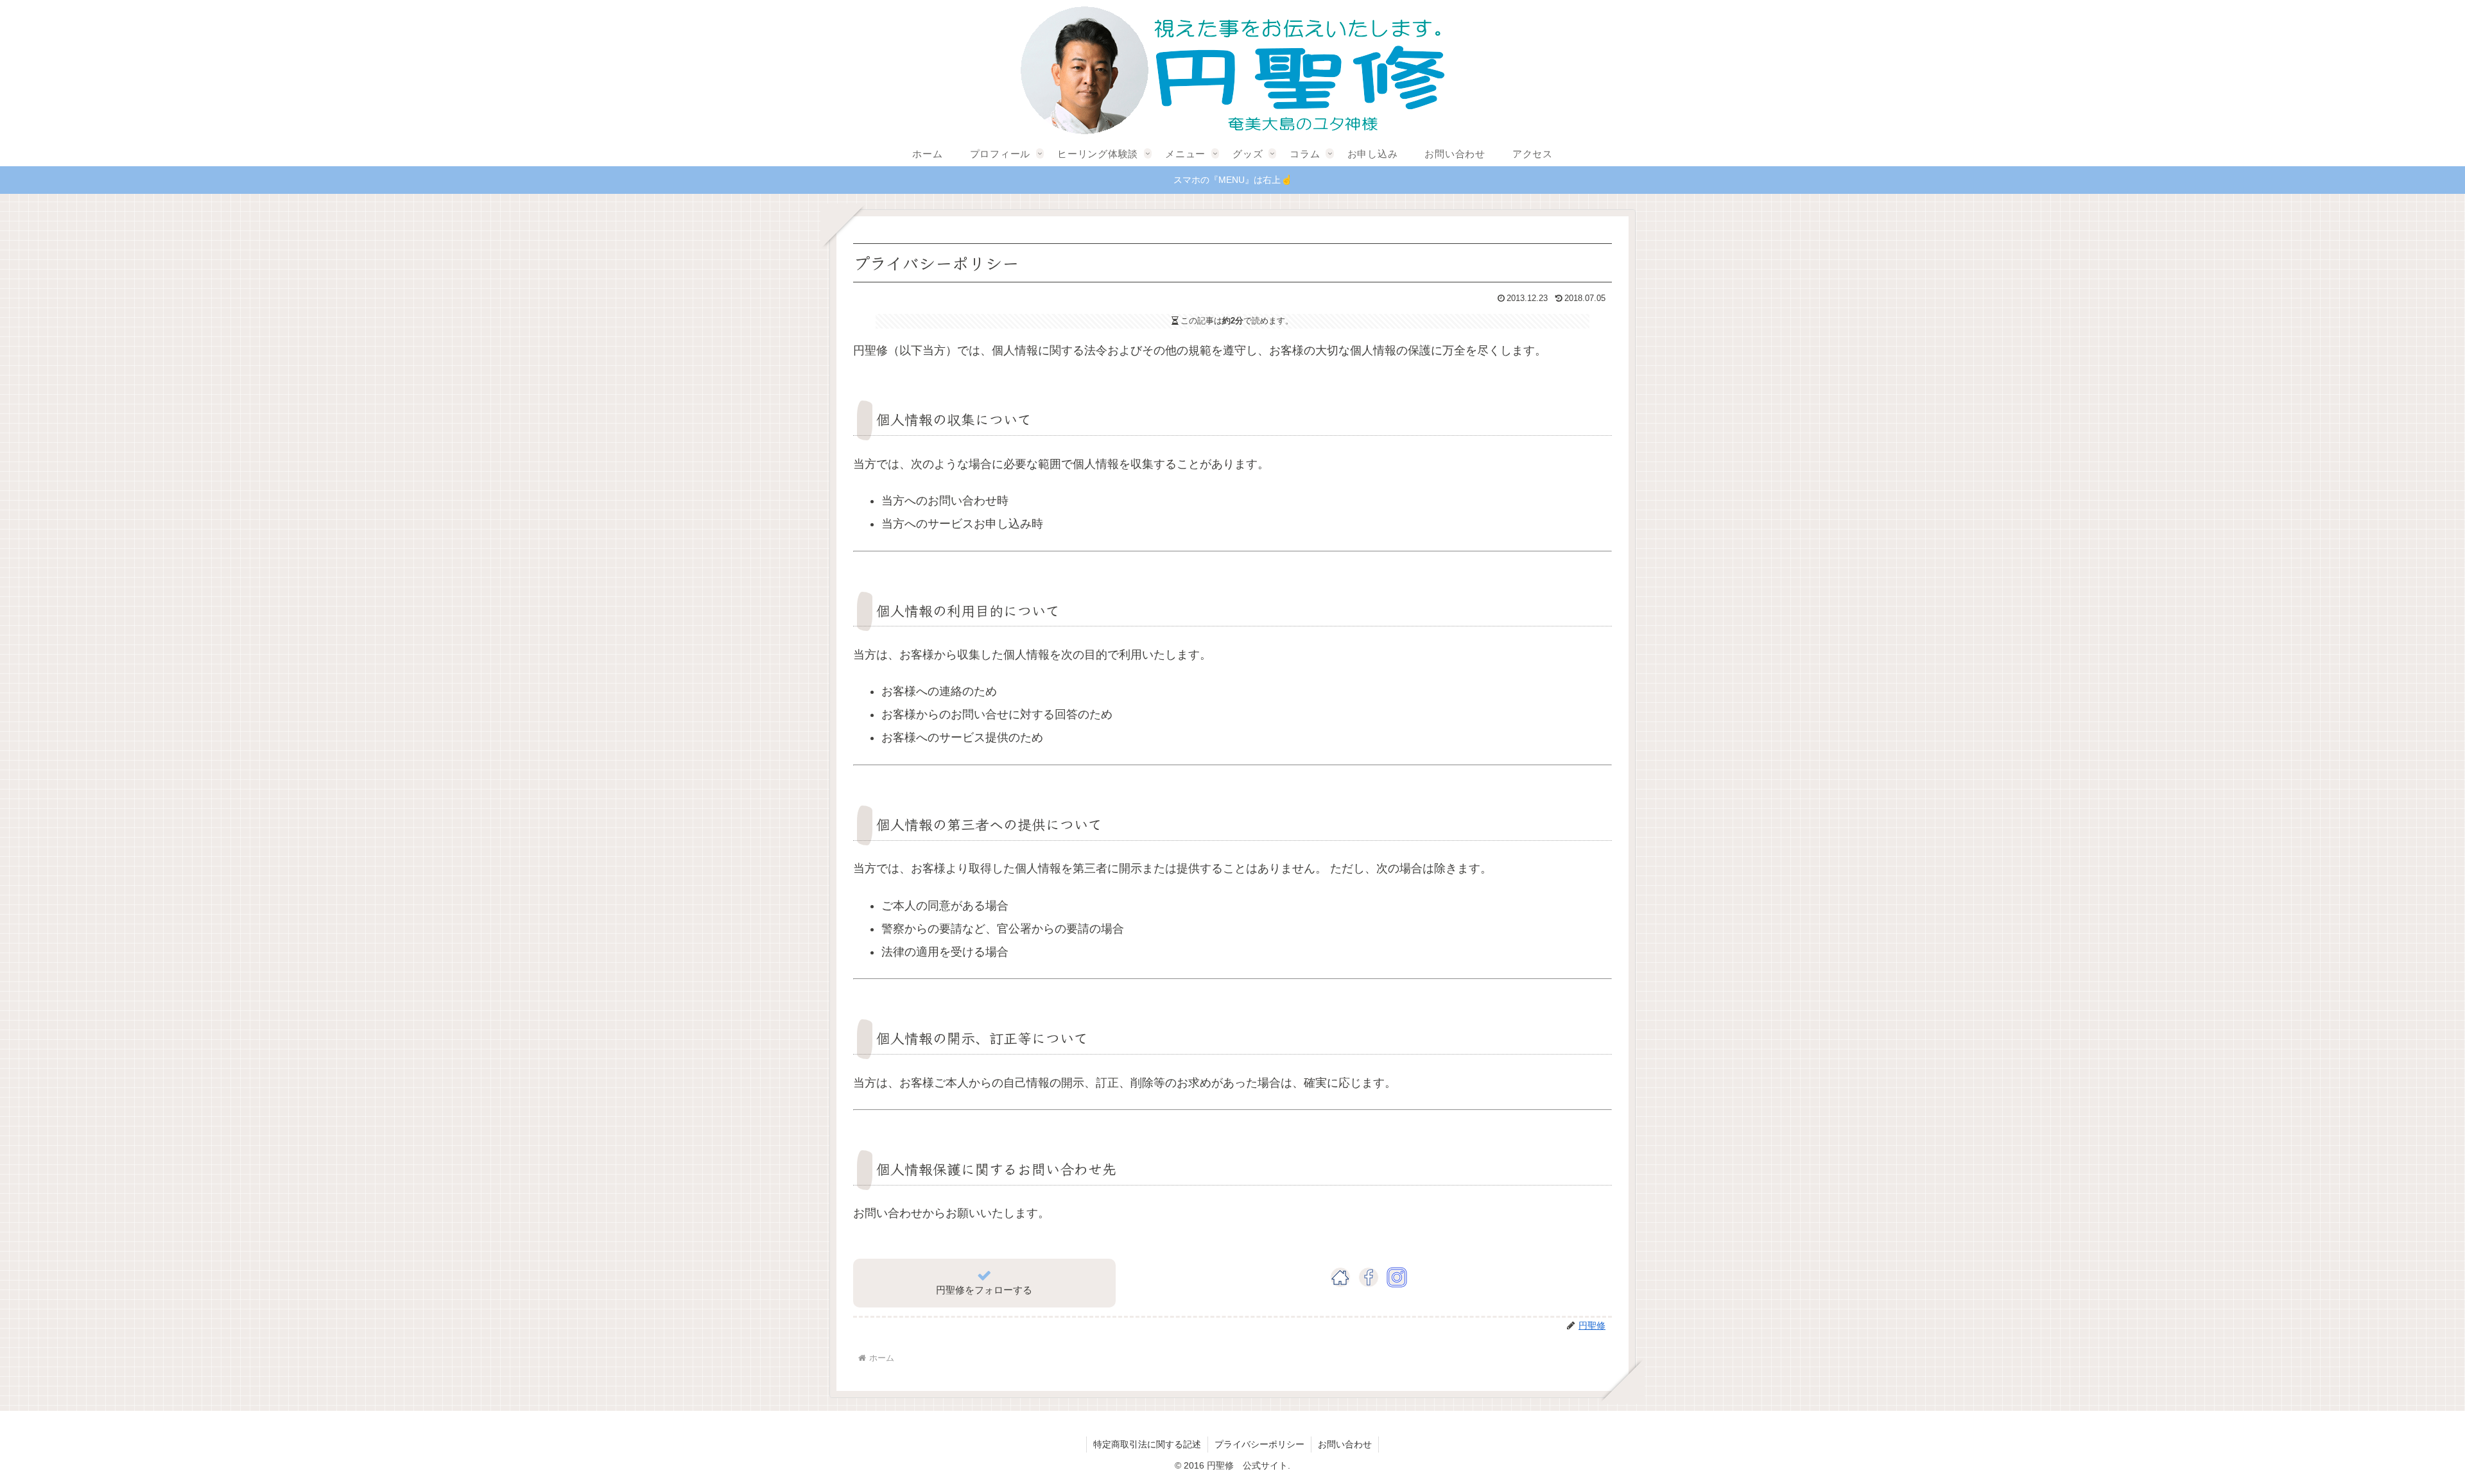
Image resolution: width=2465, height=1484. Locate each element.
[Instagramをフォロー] (1396, 1277)
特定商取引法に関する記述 (1147, 1444)
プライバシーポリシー (1259, 1444)
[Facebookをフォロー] (1368, 1277)
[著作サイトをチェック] (1340, 1277)
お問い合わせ (1345, 1444)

=== Exercise aim ===
Do not include images; quote all of the entries above exactly.

=== Answer box ===
Image resolution: width=2465, height=1484. Locate each element.
[Instagramをフォロー] (1396, 1277)
特定商取引法に関する記述 (1147, 1444)
プライバシーポリシー (1259, 1444)
[Facebookをフォロー] (1368, 1277)
[著作サイトをチェック] (1340, 1277)
お問い合わせ (1345, 1444)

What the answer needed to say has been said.